An extract from Northland's AIM Jounal, August
Companies: AMO, AGL, GHE, MTFB, SOM, STR
Each month, Northland Capital Partners publishes the Aim Journal, a 12 page report looking at the most successful growth market in the world, the FTSE All-Share-Index (AIM). It explores current themes, news, as well as exploring the current performance of a selection of constituent companies.
This month's edition looks at Brexit, AIM success stories, and focuses on current perforamnce of PhotonStar LED, Somero Enterprises, Gresham House, Victoria powers, Motif Bio, Angle PLC, Amino Technologies, and Stride Gaming.
Here is an extract from the report focusing on the increased trading activity on the AIM market after Brexit.
New entrants may have been made more cautious about joining AIM but the vote to leave the EU sparked an upturn in trading levels on the junior market.
Trading on AIM has increased following the EU referendum, having reached the peak for the year on the day after the vote. June and July are normally quieter months in terms of trading but trading levels remain higher than they generally are at this time of year.
On 24 June, there were 37,688 trades, which is the highest figure in the past two years. There were 35,785 trades on the following Monday, which is nearly as high as the previous year’s peak of 36,205 on 9 April 2015. To put this in perspective, the number of trades on 23 June was 23,361.
The average number of daily trades during June was 22,904. The average number of trades for the last five days of June was 32,510 a day. The July average was 24,439 a day and this compares with 22,985 trades a day on average in March – the spring can tend to be the peak trading period in most years.
The table below compares average daily trades in June and July for past years with the averages for the whole year.
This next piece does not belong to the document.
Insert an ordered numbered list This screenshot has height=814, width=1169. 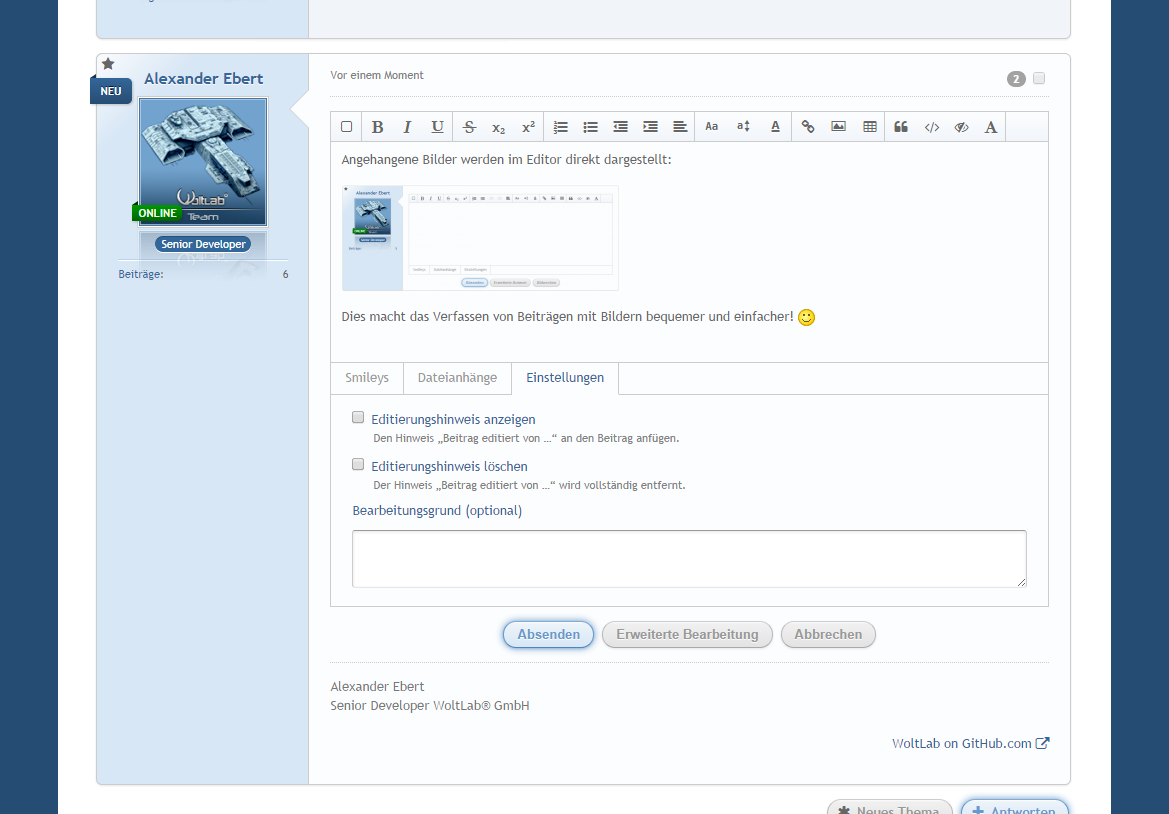561,127
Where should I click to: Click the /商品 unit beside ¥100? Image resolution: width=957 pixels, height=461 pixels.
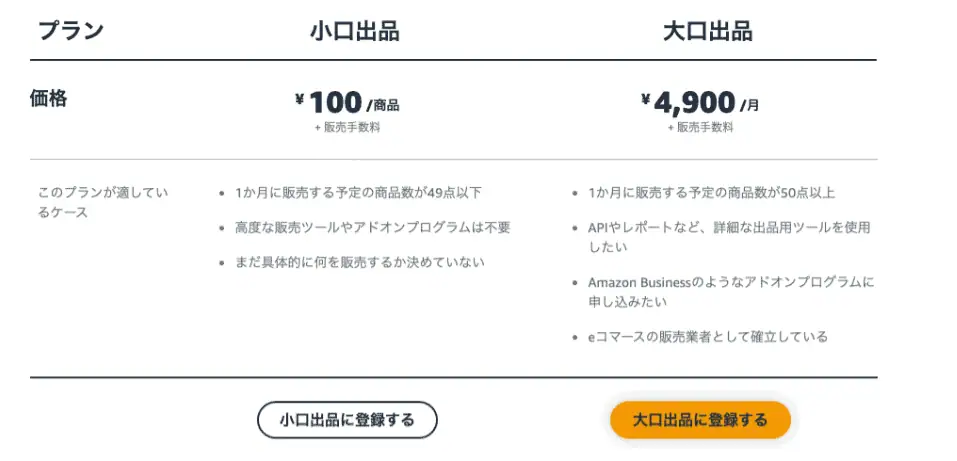(x=383, y=105)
Trading levels were strong in the summer of 2014 and that is the only one of the past six years where June average daily trades are higher than the average for the year. The peak for 2014, was 50,986 trades on 5 June. Otherwise, the annual averages are higher than those for June and July. This year is the rst time when both June and July are higher than the average for the whole year – although it is only part of the year in 2016.
The number of companies on AIM has declined from 1,293 to 1,010 since the end of 2009. This means that the number of trades per company has risen sharply, although trades are still dominated by a small number of the larger companies.
Online fashion retailer ASOS accounted for one-fifth of the trading volume and just under 15% of trades in July, which was slightly lower than levels in June. This reflects the strong liquidity in the shares, making them more readily tradeable than many much smaller AIM companies.
Trading values are nowhere near their previous peaks. On 24 June there was £169.5bn-worth of shares traded and this was surpassed on 23 July with a traded daily value of £183.7bn. The average for the year so far is £114.3m.
There are normally between 2,000 and 3,000 monthly trades in recruitment and training company Staffline but this rose to 3,192 in June and 5,954 in July. This reflects concerns about the company’s reliance on free movement in the EU. Although there was a sharp share price fall, there was a subsequent recovery following strong trading news.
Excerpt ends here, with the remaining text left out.